| Jobs |
A. Please list every shell script file named in the robust prefix-tuning text.
B. Write the next part of the robust prefix-tuning text, picking up after its final line.

| Supplied text |
[start]
Prefix-tuning has drawn much attention as it is a parameter-efficient and modular alternative to adapting pretrained language models to downstream tasks. However, we find that prefix-tuning suffers from adversarial attacks. While, unfortunately, current robust NLP methods are unsuitable for prefix-tuning as they will inevitably hamper the modularity of prefix-tuning. In our ICLR'22 paper, we propose robust prefix-tuning for text classification. Our method leverages the idea of test-time tuning, which preserves the strengths of prefix-tuning and improves its robustness at the same time. This repository contains the code for the proposed robust prefix-tuning method.
PyTorch>=1.2.0, pytorch-transformers==1.2.0, OpenAttack==2.0.1, and GPUtil==1.4.0.
For the training phase of standard prefix-tuning, the command is:
source train.sh --preseqlen [A] --learning_rate [B] --tasks [C] --n_train_epochs [D] --device [E]
where
- [A]: The length of the prefix P_θ.
- [B]: The (initial) learning rate.
- [C]: The benchmark. Default: sst.
- [D]: The total epochs during training.
- [E]: The id of the GPU to be used.
We can also use adversarial training to improve the robustness of the prefix. For the training phase of adversarial prefix-tuning, the command is:
source train_adv.sh --preseqlen [A] --learning_rate [B] --tasks [C] --n_train_epochs [D] --device [E] --pgd_ball [F]
where
- [A]~[E] have the same meanings with above.
- [F]: where norm ball is word-wise or sentence-wise.
Note that the DATA_DIR and MODEL_DIR in train_adv.sh are different from those in train.sh. When experimenting with the adversarially trained prefix P_θ's in the following steps, remember to switch the DATA_DIR and MODEL_DIR in the corresponding scripts as well.
We use the OpenAttack package to generate in-sentence adversaries. The command is:
source generate_adv_insent.sh --preseqlen [A] --learning_rate [B] --tasks [C] --device [E] --test_ep [G] --attack [H]
where
- [A],[B],[C],[E] have the same meanings with above.
- [G]: Load the prefix P_θ parameters trained for [G] epochs for testing. We set G=D.
- [H]: Generate adversarial examples based on clean test set with the in-sentence attack [H].
We also implement the Universal Adversarial Trigger attack. The command is:
source generate_adv_uat.sh --preseqlen [A] --learning_rate [B] --tasks [C] --device [E] --test_ep [G] --attack clean-[H2] --uat_len [I] --uat_epoch [J]
where
- [A],[B],[C],[E],[G] have the same meanings with above.
[end]
| Data lines |
[start]
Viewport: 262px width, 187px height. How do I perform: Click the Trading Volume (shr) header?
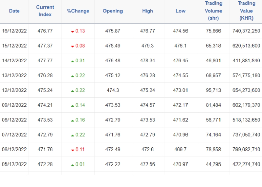tap(214, 11)
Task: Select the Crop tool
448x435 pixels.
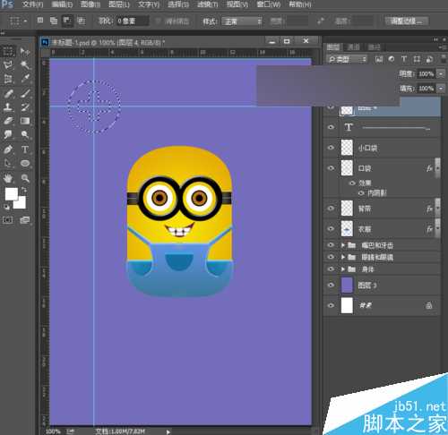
[end]
| Results of the exercise |
A. train.sh, train_adv.sh, generate_adv_insent.sh, generate_adv_uat.sh

B.
- [H2]: We should search for UATs for each class in the benchmark, and H2 indicates the class id. H2=0/1 for SST, 0/1/2/3 for AG News, and 0/1/2 for SNLI.
- [I]: The length of the UAT.
- [J]: The epochs for exploiting UAT.
The command for performance testing of P_θ under clean data and in-sentence attacks is:
source test_prefix_theta_insent.sh --preseqlen [A] --learning_rate [B] --tasks [C] --device [E] --test_ep [G] --attack [H] --test_batch_size [K]
Under UAT attack, the test command is:
source test_prefix_theta_uat.sh --preseqlen [A] --learning_rate [B] --tasks [C] --device [E] --test_ep [G] --attack clean --uat_len [I] --test_batch_size [K]
where
- [A]~[I] have the same meanings with above.
- [K]: The test batch size. when K=0, the batch size is adaptive (determined by GPU memory); when K>0, the batch size is fixed.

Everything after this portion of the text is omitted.